Prompt:
Instruction for the entries that follow: retype exactly the lines from the line with "Donate (326, 30)" to the line with "WHQR on Facebook (101, 1743)", both included, and omit all others.

[Stored entries]

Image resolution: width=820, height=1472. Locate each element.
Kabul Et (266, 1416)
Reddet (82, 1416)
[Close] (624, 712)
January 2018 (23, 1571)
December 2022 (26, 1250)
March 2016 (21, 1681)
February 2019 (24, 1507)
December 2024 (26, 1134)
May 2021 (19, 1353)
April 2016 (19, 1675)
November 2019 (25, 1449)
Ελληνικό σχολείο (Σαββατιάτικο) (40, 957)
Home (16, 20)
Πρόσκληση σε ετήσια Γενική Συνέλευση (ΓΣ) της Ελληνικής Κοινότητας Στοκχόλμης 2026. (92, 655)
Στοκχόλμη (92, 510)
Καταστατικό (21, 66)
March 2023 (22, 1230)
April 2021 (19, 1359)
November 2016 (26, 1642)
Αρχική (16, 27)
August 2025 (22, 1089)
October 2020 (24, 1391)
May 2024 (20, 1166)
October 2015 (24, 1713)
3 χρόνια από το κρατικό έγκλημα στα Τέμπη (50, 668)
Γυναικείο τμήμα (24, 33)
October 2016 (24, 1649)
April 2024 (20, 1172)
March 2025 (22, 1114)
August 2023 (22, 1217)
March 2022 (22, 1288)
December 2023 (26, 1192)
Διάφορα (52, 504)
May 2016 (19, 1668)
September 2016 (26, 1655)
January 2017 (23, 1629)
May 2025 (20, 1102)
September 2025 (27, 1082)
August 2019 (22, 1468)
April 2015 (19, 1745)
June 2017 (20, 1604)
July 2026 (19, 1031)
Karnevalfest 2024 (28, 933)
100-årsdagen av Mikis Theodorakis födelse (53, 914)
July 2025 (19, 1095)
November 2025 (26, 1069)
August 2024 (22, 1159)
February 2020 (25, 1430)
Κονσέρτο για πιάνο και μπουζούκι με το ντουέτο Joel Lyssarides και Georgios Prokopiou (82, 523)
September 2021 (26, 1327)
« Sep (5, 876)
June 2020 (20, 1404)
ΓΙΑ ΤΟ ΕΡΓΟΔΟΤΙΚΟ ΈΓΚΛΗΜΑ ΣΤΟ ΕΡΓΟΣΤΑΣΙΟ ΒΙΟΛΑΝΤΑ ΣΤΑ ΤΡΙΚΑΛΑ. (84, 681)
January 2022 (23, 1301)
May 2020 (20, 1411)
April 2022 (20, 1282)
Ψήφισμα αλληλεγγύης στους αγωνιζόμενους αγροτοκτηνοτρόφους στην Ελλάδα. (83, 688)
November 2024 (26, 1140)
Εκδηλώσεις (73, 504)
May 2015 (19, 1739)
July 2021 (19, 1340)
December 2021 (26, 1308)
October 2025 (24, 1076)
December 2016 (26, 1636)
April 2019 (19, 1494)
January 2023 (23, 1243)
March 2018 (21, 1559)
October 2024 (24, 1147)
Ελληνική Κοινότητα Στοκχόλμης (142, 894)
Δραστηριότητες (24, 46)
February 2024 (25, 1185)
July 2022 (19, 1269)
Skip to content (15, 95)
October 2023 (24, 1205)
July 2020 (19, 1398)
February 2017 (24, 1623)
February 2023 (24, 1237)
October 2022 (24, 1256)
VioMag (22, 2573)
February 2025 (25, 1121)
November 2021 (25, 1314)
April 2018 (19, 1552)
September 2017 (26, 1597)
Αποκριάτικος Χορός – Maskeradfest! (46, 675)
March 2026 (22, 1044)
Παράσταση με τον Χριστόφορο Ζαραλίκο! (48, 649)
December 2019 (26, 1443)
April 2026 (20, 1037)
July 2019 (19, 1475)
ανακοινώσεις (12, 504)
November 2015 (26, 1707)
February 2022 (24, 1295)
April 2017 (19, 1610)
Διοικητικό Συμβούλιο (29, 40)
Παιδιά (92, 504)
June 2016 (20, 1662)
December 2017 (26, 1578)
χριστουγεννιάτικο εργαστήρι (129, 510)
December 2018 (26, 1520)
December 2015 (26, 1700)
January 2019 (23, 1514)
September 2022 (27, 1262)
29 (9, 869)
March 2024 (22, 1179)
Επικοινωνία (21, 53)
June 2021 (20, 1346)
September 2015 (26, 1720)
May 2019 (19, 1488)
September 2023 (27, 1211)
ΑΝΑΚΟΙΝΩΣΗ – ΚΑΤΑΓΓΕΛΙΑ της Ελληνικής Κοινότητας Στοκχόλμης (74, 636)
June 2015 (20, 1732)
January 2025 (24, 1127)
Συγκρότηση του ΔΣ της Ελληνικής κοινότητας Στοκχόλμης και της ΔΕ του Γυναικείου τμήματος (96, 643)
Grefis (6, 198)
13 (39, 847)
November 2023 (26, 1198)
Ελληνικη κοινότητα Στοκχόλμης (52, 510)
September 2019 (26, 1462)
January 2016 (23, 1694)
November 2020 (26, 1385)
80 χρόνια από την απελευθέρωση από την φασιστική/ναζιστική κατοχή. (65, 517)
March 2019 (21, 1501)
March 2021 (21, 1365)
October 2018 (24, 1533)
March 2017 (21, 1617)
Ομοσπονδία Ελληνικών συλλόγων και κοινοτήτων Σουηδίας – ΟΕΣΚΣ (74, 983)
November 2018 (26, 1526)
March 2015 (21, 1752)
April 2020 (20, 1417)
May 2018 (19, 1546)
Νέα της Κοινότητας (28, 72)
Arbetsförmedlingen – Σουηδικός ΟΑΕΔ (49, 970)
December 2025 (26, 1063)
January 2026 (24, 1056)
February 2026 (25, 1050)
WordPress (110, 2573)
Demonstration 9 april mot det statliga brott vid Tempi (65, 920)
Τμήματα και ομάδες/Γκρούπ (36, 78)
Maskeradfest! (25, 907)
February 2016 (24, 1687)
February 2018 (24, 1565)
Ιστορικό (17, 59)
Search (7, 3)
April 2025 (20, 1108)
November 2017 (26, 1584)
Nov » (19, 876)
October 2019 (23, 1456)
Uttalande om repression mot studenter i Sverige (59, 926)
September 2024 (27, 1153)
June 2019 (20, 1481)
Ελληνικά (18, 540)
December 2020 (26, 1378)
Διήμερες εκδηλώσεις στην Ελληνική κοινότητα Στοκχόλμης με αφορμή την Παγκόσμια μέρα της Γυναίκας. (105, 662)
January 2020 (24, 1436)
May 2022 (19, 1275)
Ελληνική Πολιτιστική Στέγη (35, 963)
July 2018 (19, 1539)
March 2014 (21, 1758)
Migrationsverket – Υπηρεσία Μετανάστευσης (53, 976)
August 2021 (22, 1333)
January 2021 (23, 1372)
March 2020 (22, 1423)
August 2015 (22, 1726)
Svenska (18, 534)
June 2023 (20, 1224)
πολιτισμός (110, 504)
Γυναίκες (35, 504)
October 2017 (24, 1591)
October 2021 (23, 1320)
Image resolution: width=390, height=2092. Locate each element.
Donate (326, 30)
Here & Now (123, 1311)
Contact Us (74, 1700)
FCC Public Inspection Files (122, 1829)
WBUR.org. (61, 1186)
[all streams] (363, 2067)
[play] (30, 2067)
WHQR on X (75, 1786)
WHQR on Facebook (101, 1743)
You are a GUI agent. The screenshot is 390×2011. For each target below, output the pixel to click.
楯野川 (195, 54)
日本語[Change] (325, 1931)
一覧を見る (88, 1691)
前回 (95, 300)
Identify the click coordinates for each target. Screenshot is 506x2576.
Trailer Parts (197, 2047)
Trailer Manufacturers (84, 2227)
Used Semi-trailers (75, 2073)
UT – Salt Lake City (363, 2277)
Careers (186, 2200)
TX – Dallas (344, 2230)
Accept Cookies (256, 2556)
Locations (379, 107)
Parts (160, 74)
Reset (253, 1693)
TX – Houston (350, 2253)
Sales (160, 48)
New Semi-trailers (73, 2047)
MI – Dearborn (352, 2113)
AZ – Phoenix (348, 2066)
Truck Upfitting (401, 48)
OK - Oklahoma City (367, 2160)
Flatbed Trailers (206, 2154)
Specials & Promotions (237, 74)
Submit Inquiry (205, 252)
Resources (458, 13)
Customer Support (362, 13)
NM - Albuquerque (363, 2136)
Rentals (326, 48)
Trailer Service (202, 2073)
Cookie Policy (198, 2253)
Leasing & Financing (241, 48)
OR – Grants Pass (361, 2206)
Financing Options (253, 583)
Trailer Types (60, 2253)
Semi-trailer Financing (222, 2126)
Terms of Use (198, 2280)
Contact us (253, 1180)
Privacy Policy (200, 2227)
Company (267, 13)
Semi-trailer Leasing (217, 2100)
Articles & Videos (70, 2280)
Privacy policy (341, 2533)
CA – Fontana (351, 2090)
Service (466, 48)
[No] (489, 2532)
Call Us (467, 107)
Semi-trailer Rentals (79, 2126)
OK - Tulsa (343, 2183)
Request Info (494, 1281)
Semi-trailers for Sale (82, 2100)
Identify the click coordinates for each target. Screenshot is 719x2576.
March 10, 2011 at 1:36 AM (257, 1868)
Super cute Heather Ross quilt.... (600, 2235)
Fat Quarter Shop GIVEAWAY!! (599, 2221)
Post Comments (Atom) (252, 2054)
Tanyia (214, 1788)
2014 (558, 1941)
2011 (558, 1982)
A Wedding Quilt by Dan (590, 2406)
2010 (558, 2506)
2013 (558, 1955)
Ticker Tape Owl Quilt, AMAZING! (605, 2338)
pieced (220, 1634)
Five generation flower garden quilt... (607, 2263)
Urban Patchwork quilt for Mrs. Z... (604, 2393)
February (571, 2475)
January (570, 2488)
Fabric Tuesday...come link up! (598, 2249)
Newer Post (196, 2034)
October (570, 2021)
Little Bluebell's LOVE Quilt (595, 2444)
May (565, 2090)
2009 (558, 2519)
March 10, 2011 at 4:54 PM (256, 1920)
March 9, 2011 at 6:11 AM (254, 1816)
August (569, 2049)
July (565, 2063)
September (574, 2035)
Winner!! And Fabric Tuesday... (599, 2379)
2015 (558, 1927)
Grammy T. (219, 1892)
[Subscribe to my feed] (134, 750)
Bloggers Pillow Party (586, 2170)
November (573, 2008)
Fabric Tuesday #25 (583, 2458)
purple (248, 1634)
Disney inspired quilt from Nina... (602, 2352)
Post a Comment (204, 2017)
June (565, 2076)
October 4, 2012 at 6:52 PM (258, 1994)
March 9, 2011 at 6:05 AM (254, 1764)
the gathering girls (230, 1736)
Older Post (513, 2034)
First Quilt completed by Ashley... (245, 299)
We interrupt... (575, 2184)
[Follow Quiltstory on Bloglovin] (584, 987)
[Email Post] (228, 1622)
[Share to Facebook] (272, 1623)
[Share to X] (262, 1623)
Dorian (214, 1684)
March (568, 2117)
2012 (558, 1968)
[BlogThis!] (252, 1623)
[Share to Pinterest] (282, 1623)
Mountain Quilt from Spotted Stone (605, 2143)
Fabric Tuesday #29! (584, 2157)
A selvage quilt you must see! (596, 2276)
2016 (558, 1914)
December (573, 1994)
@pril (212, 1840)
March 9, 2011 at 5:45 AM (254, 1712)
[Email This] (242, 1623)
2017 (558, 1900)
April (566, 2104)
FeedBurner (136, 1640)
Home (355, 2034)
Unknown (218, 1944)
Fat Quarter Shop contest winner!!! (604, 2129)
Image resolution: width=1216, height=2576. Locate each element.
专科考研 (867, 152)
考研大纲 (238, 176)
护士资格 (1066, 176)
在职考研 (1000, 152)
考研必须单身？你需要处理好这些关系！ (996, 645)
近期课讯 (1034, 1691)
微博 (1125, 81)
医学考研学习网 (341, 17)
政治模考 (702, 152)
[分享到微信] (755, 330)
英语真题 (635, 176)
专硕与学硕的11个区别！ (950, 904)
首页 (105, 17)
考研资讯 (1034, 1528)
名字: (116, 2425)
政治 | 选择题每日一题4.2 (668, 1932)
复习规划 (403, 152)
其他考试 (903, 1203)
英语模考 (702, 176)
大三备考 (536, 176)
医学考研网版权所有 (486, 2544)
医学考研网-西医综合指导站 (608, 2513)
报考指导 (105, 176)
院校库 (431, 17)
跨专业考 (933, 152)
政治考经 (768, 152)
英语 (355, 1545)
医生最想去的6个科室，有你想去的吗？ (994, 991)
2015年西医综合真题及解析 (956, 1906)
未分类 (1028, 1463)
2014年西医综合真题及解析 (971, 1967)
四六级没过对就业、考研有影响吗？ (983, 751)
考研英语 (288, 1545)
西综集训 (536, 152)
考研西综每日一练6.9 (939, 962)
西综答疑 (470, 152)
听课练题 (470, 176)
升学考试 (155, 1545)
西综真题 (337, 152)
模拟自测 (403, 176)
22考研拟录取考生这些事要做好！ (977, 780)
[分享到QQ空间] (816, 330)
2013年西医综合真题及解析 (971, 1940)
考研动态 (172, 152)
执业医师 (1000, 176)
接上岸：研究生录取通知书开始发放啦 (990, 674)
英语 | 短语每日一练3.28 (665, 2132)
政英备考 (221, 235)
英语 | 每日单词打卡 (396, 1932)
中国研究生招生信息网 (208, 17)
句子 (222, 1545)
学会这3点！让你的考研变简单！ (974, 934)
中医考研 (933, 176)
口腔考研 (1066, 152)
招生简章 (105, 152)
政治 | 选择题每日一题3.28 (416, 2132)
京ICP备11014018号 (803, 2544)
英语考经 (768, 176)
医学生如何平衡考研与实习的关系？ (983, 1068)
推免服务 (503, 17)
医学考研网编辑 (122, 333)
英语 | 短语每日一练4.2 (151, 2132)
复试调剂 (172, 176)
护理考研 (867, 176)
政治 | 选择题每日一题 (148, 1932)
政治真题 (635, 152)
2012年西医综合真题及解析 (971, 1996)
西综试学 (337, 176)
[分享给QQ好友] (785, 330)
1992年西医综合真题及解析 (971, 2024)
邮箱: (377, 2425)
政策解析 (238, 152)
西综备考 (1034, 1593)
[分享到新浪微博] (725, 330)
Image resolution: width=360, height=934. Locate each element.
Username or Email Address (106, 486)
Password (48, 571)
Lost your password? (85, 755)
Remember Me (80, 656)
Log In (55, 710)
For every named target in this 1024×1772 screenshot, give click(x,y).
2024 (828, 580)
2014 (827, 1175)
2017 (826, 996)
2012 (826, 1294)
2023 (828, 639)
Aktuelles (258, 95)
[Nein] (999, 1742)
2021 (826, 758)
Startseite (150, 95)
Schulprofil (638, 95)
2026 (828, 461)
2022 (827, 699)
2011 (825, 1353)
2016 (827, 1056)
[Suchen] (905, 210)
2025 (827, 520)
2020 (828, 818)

Response to this exercise:
Donate (326, 30)
Here & Now (123, 1311)
Contact Us (74, 1700)
FCC Public Inspection Files (122, 1829)
WBUR.org. (61, 1186)
[all streams] (363, 2067)
[play] (30, 2067)
WHQR on X (75, 1786)
WHQR on Facebook (101, 1743)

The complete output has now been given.